▸ **Problem statement**
The lines you should transcribe are those from the one containing "295x227 pixels." to the end of the listing below, exactly, with pictures left out.

▸ **Material provided**
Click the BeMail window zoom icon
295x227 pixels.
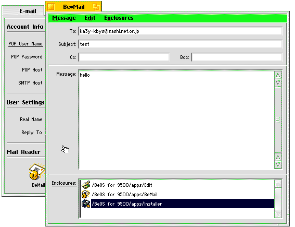click(x=97, y=7)
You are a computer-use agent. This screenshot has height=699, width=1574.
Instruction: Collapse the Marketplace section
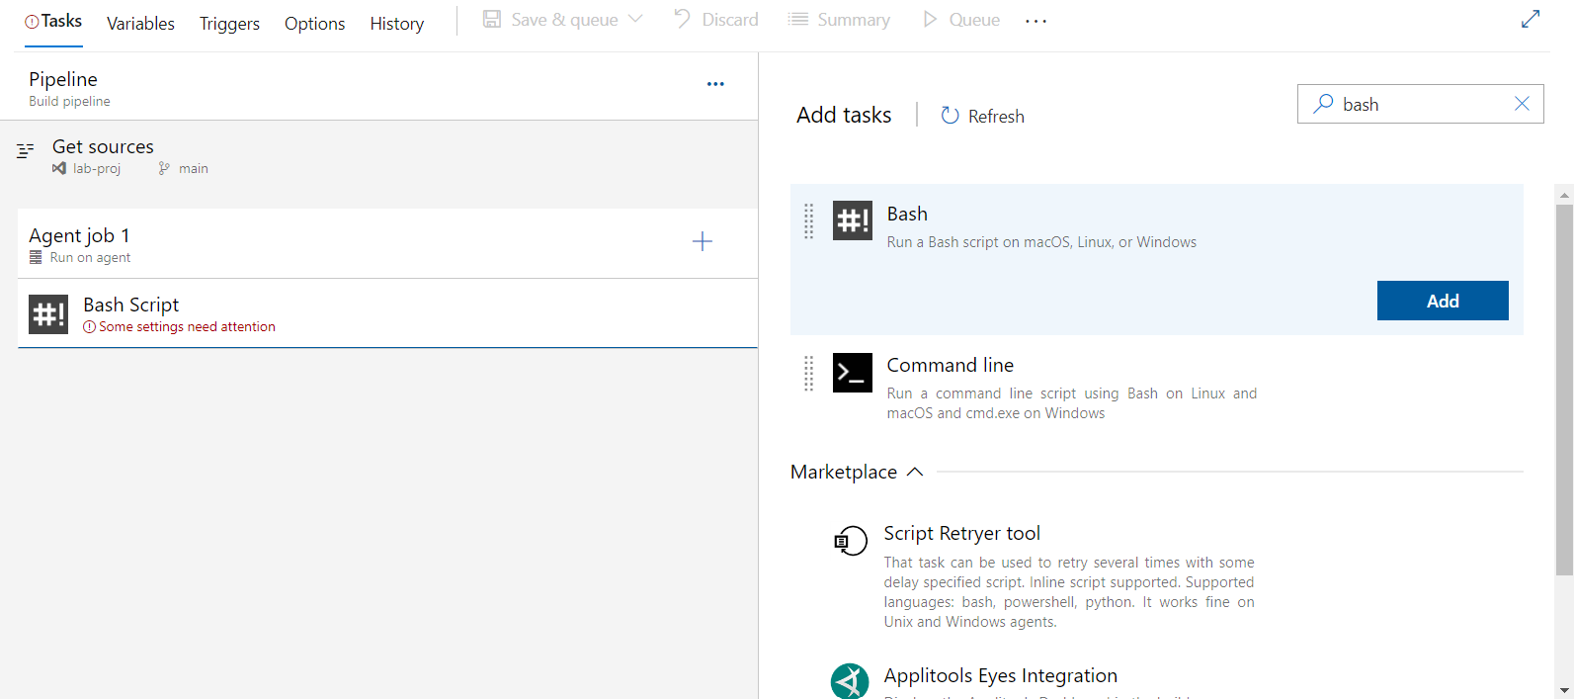(915, 472)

▸ **Output for this task**
295x227 pixels.
click(x=97, y=7)
You are a computer-use agent. This screenshot has height=699, width=1574.
Instruction: Collapse the Marketplace section
(915, 472)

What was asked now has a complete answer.